Text to html ratio of a page issue

2019-06-13 19:54发布

I am trying to get Text to HTML Ratio on a given webpage. I am using a strip_html_tags to strip out the html tags and comparing it to the original content on the page to get the ratio. My issue is that I feel like my strip_html_tags function may not get all the tags on webpage. Is there a better way to do this... maybe that just replaces everything that starts with < and >. I can already point out that I am missing a lot of tags that should be stripped in the regex but there has to be a better way to do all this.

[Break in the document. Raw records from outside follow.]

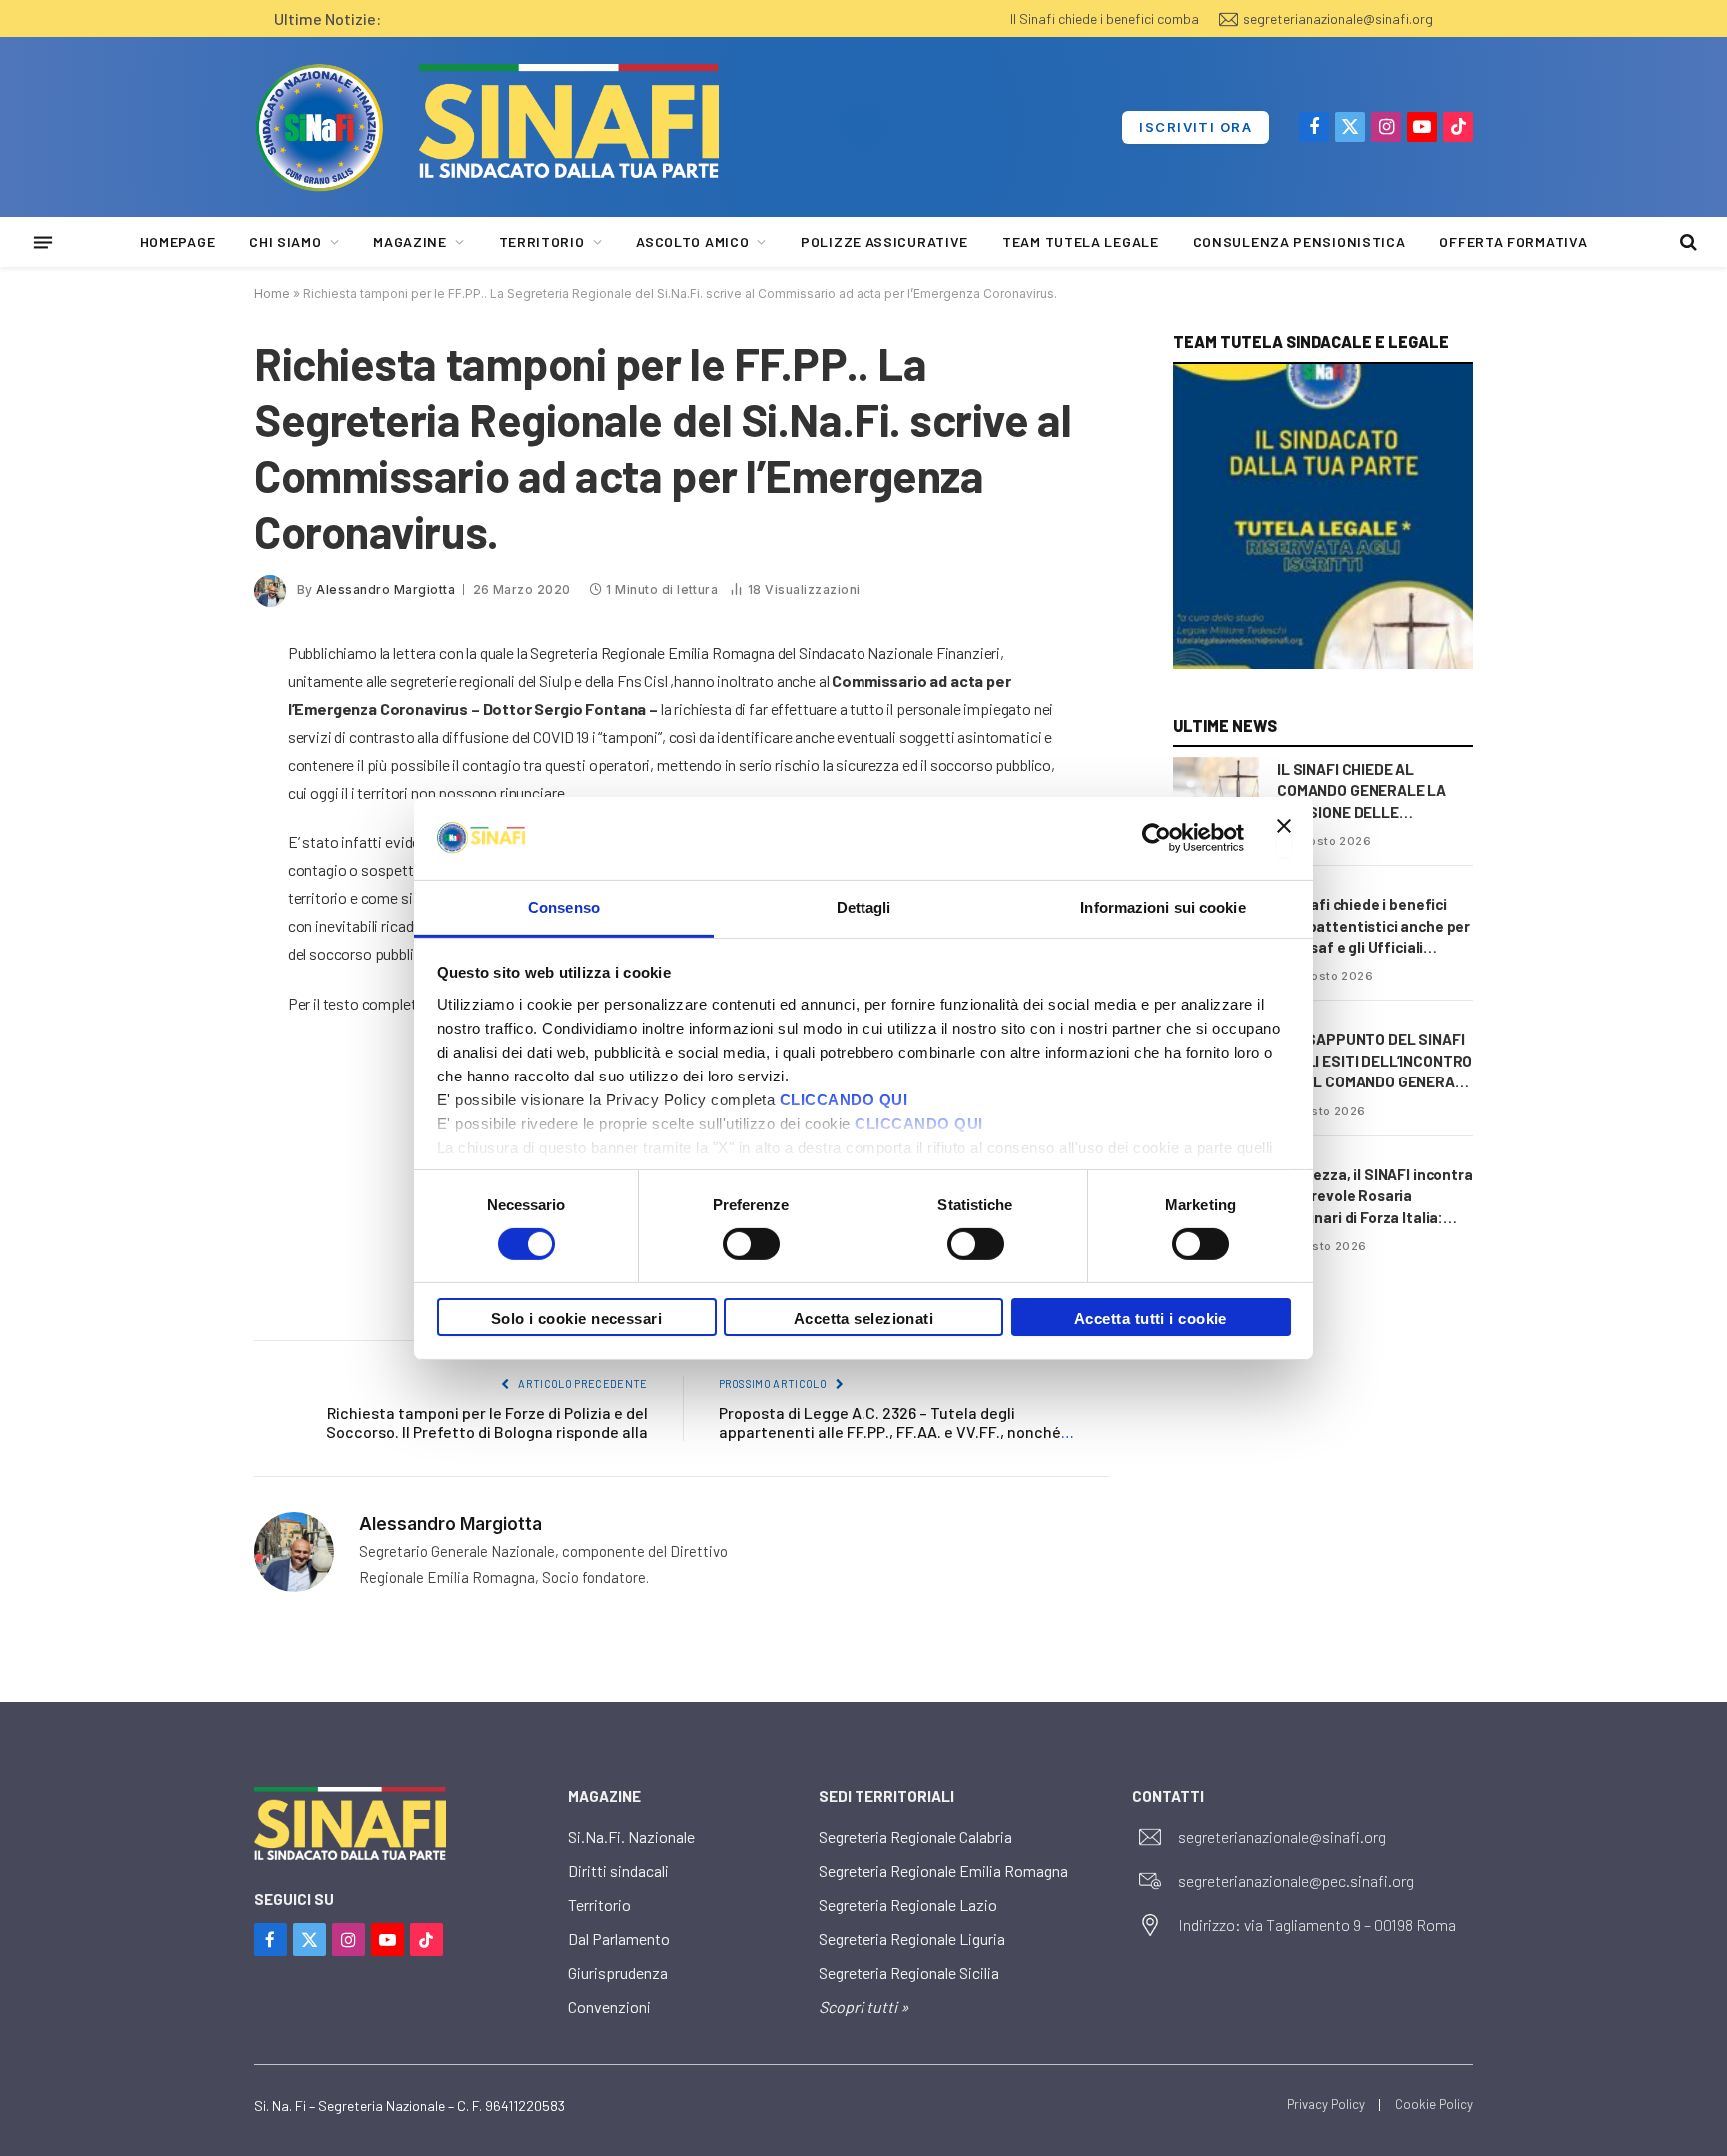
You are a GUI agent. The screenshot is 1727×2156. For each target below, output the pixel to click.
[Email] (184, 858)
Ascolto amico (692, 241)
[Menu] (43, 242)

function strip_html_tags($text)
{
    $text = preg_replace(array(
        '@<head[^>]*?>.*?</head>@siu',
        '@<style[^>]*?>.*?</style>@siu',
        '@<script[^>]*?.*?</script>@siu',
        '@<object[^>]*?.*?</object>@siu',
        '@<embed[^>]*?.*?</embed>@siu',
        '@<applet[^>]*?.*?</applet>@siu',
        '@<noframes[^>]*?.*?</noframes>@siu',
        '@<noscript[^>]*?.*?</noscript>@siu',
        '@<noembed[^>]*?.*?</noembed>@siu',
        '@</?((address)|(blockquote)|(center)|(del))@iu',
        '@</?((div)|(h[1-9])|(ins)|(isindex)|(p)|(pre))@iu',
        '@</?((dir)|(dl)|(dt)|(dd)|(li)|(menu)|(ol)|(ul))@iu',
        '@</?((table)|(th)|(td)|(caption))@iu',
        '@</?((form)|(button)|(fieldset)|(legend)|(input))@iu',
        '@</?((label)|(select)|(optgroup)|(option)|(textarea))@iu',
        '@</?((frameset)|(frame)|(iframe))@iu',
        '#<[\/\!]*?[^<>]*?>#siu', // Strip out HTML tags
        '#<![\s\S]*?--[ \t\n\r]*>#siu' // Strip multi-line comments including CDATA
    ), array(
        ' ',
        ' ',
        ' ',
        ' ',
        ' ',
        ' ',
        ' ',
        ' ',
        ' ',
        "\n\$0",
        "\n\$0",
        "\n\$0",
        "\n\$0",
        "\n\$0",
        "\n\$0",
        "\n\$0",
        "\n\$0"
    ), $text);
    return strip_tags($text);
}

function check_ratio($url)
{
    $file_content = // getting data from curl request here
    $page_size    = mb_strlen($file_content, '8bit');
    $content      = strip_html_tags($file_content);
    $text_size    = mb_strlen($content, '8bit');
    $content      = preg_replace("/(^[\r\n]*|[\r\n]+)[\s\t]*[\r\n]+/", " ", $content);
    $len_real     = strlen($file_content);
    $len_strip    = strlen($content);
    return round((($len_strip / $len_real) * 100), 2);
}

3条回答
小情绪 Triste *
2楼-- · 2019-06-13 20:28

DOMNode::$textContent can be a starting point:

$domd = new DOMDocument();
libxml_use_internal_errors(true);
$domd->loadHTML(file_get_contents('http://www.google.com'));
libxml_use_internal_errors(false);

$items = $domd->getElementsByTagName('body');
var_dump($items[0]->textContent);

It also includes data from tags you probably won't consider "text", such as <style> or <script> but it shouldn't be difficult to take that into account.

查看更多
三岁会撩人
3楼-- · 2019-06-13 20:31

This is using a regex.

Update 1:

-Have to add an atomic group around the tag body of invisible content,
or could cause catastrophic backtracking if quotes are unbalanced.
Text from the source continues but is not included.